Materials and Methods
We summarized clinical and pathological features of 90 cases after PAAG-injected breast augmentation, including 2 cases of breast cancer developed following PAAG injection.
Results
All patients were females between the ages of 30 and 64 years (mean, 44 years). The complications included masses (75.58%), pain (45.35%), migration (22.09%), deformation (18.60%), infection (16.28%), induration (4.65%), and psychological fear (2.33%). Microscopically, the PAAG presented as purple gel pools, and the foreign body reaction was noted in all 90 patients. The proportion of fibrous component exceeded 90% in 26 cases (28.89%). Chronic and acute inflammation was noted in 70 (77.78%) and 9 (10%) patients, respectively.
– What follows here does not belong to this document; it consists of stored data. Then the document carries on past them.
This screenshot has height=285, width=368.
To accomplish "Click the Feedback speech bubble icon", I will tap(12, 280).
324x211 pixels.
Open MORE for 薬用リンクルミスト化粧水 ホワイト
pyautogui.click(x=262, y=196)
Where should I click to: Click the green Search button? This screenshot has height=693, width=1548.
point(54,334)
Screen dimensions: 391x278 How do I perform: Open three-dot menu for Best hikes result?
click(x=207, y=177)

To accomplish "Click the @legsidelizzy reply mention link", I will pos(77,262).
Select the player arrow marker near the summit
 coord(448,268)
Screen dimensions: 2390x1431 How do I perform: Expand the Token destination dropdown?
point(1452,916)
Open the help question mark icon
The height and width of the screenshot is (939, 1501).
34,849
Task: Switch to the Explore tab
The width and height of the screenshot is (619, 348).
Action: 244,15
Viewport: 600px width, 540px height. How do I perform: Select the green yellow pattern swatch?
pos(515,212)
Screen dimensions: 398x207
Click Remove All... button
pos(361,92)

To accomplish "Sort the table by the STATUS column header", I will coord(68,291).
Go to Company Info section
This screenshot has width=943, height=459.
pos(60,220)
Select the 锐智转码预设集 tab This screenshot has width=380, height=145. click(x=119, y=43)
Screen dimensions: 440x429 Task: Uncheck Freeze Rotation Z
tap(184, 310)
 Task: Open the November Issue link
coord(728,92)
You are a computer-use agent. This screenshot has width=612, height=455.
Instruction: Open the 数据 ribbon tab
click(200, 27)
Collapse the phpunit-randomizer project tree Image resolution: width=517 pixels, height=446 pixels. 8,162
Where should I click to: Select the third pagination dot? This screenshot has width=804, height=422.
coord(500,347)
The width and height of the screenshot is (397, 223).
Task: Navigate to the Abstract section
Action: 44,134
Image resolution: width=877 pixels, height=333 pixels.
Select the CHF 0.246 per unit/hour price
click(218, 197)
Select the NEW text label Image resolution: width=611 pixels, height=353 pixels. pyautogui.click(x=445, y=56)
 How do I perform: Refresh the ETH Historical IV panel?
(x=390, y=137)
The mammary gland around the gel displayed atrophy in 18 cases (20.00%), adenosis in 33 cases (36.67%), ductal carcinoma in situ in 1 case (1.11%), and invasive carcinoma in 1 case (1.11%).
Conclusion
The long-term complications of PAAG-injected breast augmentation are various and complex. Pathologically, these complications are associated with foreign body reaction, fibrosis, and inflammation.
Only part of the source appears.